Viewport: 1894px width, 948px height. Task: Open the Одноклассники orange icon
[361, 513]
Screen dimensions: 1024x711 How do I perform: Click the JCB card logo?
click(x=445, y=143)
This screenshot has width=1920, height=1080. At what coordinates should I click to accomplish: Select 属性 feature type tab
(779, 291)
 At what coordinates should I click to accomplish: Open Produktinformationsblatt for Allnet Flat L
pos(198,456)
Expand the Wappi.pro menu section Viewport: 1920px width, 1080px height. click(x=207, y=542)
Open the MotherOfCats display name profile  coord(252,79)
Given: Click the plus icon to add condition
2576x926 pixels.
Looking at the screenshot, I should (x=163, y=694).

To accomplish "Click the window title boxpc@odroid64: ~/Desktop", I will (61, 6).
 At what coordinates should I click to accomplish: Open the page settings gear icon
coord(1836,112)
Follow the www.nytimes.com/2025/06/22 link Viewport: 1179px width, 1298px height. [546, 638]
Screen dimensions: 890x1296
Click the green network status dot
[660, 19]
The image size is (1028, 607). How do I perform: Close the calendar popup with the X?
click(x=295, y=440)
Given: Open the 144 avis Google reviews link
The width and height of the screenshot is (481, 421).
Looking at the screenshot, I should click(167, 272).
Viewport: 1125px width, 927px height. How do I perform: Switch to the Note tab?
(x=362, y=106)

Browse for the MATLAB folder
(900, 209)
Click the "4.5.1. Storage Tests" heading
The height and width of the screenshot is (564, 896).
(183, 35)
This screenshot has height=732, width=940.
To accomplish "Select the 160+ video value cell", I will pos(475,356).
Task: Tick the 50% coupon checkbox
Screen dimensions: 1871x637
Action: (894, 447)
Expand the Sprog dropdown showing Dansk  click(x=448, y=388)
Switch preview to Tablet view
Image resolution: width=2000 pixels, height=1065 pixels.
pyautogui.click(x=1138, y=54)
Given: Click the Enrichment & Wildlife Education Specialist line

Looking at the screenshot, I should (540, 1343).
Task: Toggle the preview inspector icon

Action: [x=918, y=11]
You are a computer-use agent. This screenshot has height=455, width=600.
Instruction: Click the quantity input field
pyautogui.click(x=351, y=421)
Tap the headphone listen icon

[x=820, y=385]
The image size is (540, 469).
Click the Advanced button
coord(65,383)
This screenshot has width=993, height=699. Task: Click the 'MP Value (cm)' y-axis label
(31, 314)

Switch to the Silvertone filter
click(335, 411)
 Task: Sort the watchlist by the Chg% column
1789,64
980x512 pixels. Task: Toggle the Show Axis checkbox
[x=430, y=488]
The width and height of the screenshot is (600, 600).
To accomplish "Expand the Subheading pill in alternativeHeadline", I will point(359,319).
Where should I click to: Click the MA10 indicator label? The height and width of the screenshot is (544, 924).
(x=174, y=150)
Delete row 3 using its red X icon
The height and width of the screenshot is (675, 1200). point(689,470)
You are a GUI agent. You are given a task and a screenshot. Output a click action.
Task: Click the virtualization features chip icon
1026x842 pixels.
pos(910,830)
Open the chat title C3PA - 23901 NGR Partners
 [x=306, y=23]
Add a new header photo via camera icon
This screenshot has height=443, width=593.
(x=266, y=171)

> _What is expected_
In the entries above, which lines hold the string "Expand"? Report all of them.

> _Written solution_
Expand the Wappi.pro menu section Viewport: 1920px width, 1080px height. click(x=207, y=542)
Expand the Sprog dropdown showing Dansk  click(x=448, y=388)
To accomplish "Expand the Subheading pill in alternativeHeadline", I will point(359,319).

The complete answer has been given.